Projeto de universitária pode mudar situação de enchentes em São Gonçalo

Rascunho de estudo de Lúryann de como seria o Parque Urbano com cisterna linear

Na última segunda-feira, 11, mais uma vez São Gonçalo viveu um dia de terror por causa da forte chuva que causou alagamentos na cidade. Sempre depois de uma tempestade o que se vê são bairros embaixo d’água e pessoas ilhadas. Ao olhar para essa realidade, Lúryann Guimarães, de 25 anos, decidiu que esse seria o tema do seu trabalho final de graduação.
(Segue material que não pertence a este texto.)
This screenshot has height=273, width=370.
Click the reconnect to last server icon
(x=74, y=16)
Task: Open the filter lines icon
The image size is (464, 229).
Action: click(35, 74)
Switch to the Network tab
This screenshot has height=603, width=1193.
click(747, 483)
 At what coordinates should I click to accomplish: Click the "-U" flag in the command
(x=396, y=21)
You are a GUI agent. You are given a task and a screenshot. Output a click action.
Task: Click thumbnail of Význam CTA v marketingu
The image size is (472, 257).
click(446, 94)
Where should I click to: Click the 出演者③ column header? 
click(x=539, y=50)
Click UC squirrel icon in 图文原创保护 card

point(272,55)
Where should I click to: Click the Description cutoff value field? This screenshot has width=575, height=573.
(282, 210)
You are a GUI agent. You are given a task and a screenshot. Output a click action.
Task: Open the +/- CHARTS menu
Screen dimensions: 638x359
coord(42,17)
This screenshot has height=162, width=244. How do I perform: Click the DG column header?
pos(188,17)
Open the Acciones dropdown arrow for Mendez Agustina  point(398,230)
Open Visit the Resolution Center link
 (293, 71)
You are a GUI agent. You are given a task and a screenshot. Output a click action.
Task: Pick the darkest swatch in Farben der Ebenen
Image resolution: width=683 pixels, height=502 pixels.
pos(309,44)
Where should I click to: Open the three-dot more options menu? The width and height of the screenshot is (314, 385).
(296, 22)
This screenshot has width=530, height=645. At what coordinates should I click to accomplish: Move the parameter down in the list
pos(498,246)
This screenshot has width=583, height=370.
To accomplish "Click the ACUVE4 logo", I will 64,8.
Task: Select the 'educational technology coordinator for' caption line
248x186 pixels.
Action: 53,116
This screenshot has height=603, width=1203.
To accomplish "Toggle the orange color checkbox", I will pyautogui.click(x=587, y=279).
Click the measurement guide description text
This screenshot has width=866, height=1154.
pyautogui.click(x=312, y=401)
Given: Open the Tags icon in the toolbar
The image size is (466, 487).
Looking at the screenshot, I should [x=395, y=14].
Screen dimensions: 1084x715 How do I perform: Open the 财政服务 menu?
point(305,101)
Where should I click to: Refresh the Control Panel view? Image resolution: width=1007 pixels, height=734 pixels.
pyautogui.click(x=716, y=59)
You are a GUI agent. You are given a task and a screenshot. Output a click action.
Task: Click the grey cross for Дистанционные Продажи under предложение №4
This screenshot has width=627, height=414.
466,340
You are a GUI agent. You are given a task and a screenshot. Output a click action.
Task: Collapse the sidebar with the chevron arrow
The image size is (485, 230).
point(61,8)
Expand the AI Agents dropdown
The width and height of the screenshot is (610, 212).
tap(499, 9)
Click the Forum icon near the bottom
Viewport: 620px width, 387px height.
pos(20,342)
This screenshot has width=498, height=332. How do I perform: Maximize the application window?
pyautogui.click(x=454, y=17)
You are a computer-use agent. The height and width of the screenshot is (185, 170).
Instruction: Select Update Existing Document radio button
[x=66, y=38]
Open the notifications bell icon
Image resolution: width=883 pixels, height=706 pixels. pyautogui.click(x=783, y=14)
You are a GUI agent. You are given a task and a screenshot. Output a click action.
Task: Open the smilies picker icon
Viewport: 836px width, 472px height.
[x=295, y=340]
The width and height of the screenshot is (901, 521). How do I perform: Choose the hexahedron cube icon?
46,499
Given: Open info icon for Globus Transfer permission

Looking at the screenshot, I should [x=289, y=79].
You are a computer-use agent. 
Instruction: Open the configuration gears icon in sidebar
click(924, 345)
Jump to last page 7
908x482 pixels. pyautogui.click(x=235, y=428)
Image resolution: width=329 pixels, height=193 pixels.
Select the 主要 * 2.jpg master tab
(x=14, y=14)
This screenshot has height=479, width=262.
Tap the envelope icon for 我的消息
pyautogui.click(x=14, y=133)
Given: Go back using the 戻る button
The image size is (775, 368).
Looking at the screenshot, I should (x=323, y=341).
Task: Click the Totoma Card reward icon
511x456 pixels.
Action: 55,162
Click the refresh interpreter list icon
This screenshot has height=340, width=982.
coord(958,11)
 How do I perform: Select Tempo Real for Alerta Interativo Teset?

Muito mais do que apenas um tema acadêmico, a estudante de arquitetura e urbanismo da Estácio de Sá, pensou em um Parque Urbano como solução para ser aplicada no bairro Vila Lage, em São Gonçalo. A ideia é que a iniciativa se espalhe e seja recriada em outros pontos mais críticos da cidade, resolvendo assim, um dos principais problemas da região.

“Inicialmente, eu tinha a proposta de um Parque Inundável, somente com o objetivo de minimizar os impactos das enchentes, mas, para poder atender as demais reivindicações que o local pede, e após analisar as propostas para conter as enchentes nesse lugar, percebi que outro projeto poderia atender todas essas questões”, explicou. 

As questões da qual Lúryann se refere foram captadas dos moradores através de uma pesquisa realizada por ela sobre alagamentos. Além de solucionar o problema com enchente na região, a nova proposta tem atenção voltada também para as vias, infraestruturas, lazer, saneamento, segurança e até de vegetação e paisagem -já que os moradores comentaram também que sentem falta de vegetação aos arredores enquanto caminham.- Com isso, nasceu a ideia do parque urbano com cisterna linear. Um local que atende as demandas sinalizadas pela população do Vila Lage.

Como já falado pela estudante, a ideia foi inspirada primeiro de um parque inundável, como o do Watter Square, localizado em Holanda (Veja foto abaixo), que tem uso em dias secos, mas durante as chuvas servem como bacias, como se fossem valas para a água da chuva infiltrar naquela região, ao invés de encher as ruas.


No entanto, depois de pensar a logística da cidade, Lúryann enxergou que o parque urbano é a melhor solução. 

“A ideia surgiu enquanto eu estava ilhada numa enchente no início desse ano lá na Engenhoca, em Niterói e comecei a ficar revoltada pensando como isso poderia ser resolvido. A partir disso fui pensando e pesquisando. Pensei que esse poderia ser o tema do meu trabalho final de graduação, que minha proposta seria de minimizar o impacto dessa enchentes, pelo menos”, contou. 

Referência utilizada pela estudante: cisterna linear da Praça da Bandeira, Tijuca, Rio de Janeiro.

Questionada sobre a escolha do lugar, Lúryann explicou sua ligação com o bairro

“Pensei nessa área do Vila Lage realmente do nada, por ter uma ligação emocional mesmo, até porque quando criança também já fiquei muitas vezes ilhada por lá. E minha outra ligação com esse tema é por estar sempre atenta às chuvas, pois moro em local com encostas. Então comecei com esse foco das enchentes, até que me dei conta que esse projeto poderia atender outras reivindicações dessa parte do Vila Lage, como a parte da infraestrutura urbana e paisagística”, disse a estudante que ressalta que o projeto está em “fase de gestação”.